Kerr-McGee Corp, the US oil and gas company that ended a proxy battle with billionaire Carl Icahn in April, agreed to sell its North Sea energy assets for US$3.5 billion to reduce debt and increase shareholder returns.
Kerr-McGee sold North Sea assets including 10 fields in production to AP Moeller-Maersk A/S, the world's largest container-shipping company, for US$2.95 billion, the Oklahoma City-based company said yesterday in a statement on PR Newswire. The company also sold holdings in four fields to Centrica Plc, the UK's largest energy supplier, for about US$566 million.
Kerr-McGee chief executive Luke Corbett in April agreed to sell less profitable units and buy back shares to boost the stock price and end a proxy fight with Icahn and a group of investors that bought 7.7 percent of the company. Kerr-McGee, which got a fifth of its oil output from the fields sold, plans to use all the proceeds from the sales to cut debt.

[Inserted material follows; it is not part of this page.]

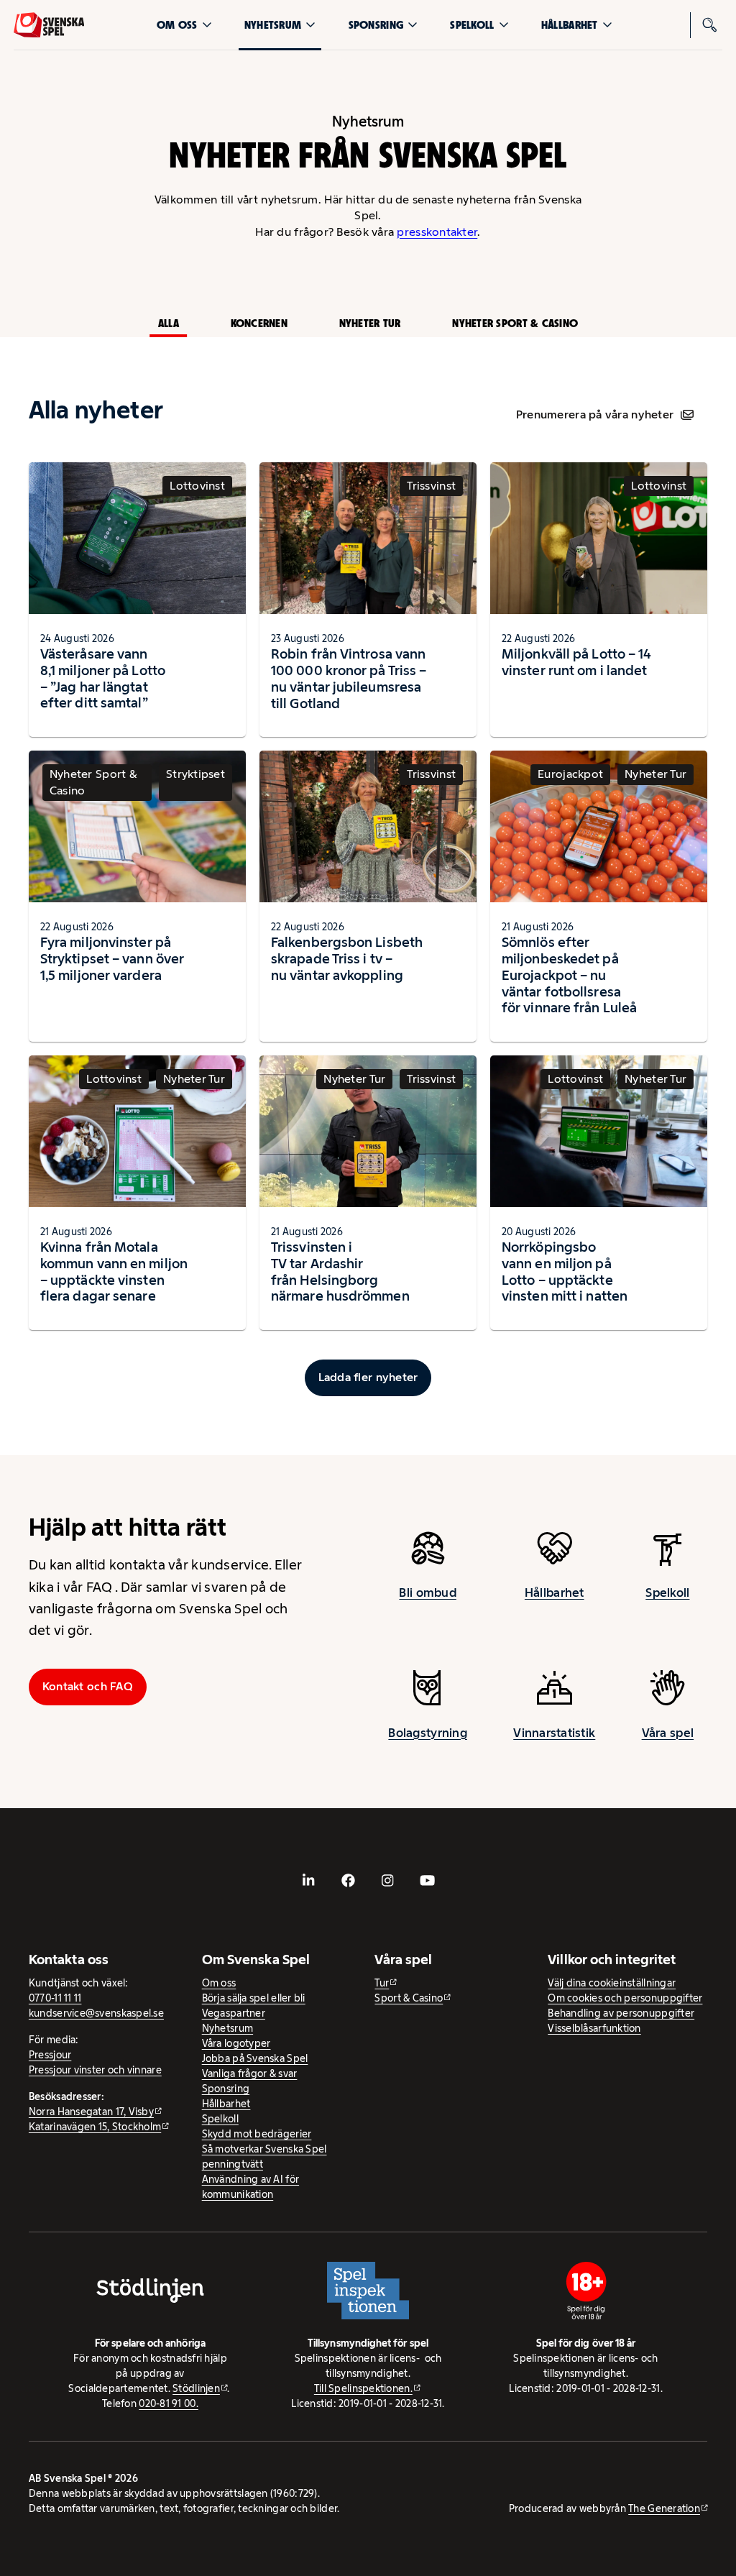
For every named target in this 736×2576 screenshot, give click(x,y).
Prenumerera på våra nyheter (594, 414)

"Divestiture of the North Sea assets will facilitate the company's plan to spend a reduced amount of capital while achieving a higher per-share production growth rate," Kerr-McGee said in the statement.

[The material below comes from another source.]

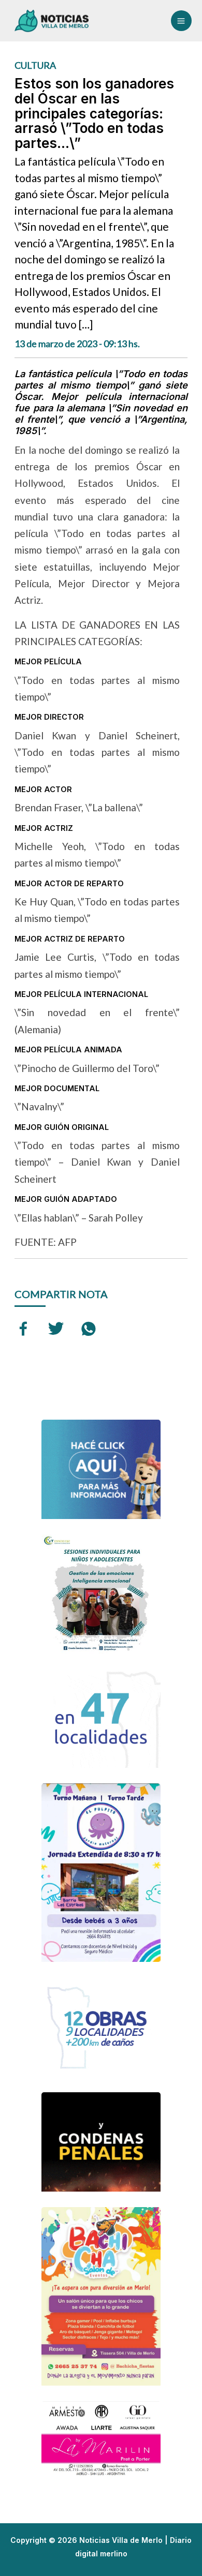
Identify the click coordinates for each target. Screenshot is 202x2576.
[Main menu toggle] (181, 20)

The company's UK holdings produced about 77,700 barrels of oil equivalent daily in the second quarter. The assets being sold include proven reserves of approximately 231 million barrels of oil equivalent as of the end of June.
JP Morgan Chase & Co and Lehman Brothers Holdings Inc advised Kerr-McGee. Citigroup Inc advised Maersk.
Kerr-McGee will get about US$3.1 billion in cash after tax from the sales, which are scheduled to be completed in the fourth quarter, it said.
The company, which claims to have drilled the world's first commercial oil well out of sight of land in 1947, had its credit ratings cut to junk from investment grade after announcing on April 14 that it would buy back US$4 billion in stock at a 15 percent markup.
The buyback helped swell the company's debt to US$7 billion.
Icahn and investor Barry Rosenstein, who were campaigning for seats on the company's board, ended their fight after the buyback.
Kerr-McGee is also trying to sell a chemicals plant and fields in the Gulf of Mexico.
Maersk expects the acquisition to have a "modest, but positive" effect on its results for this year, based on current oil prices, the company said in a separate statement to the Copenhagen Exchange.
"This will strengthen the company both in terms of earnings, but also strategically," Stig Frederiksen, an analyst at HSH Gudme in Copenhagen, said regarding Maersk.
Maersk on Friday secured control of 95.6 percent of Royal P&O Nedlloyd NV allowing it to complete its 2.3 billion-euro (US$2.8 billion) takeover of the Rotterdam-based company.
Centrica will add about 1.1 billion thermal units of gas, enough to meet 2 percent of Centrica's gas customer demand, by acquiring from Kerr-McGee the interests in the Andrew, Brae, Buckland and Skene fields, Centrica said yesterday in another statement. The assets also increase Centrica's holdings by 11 million barrels of oil.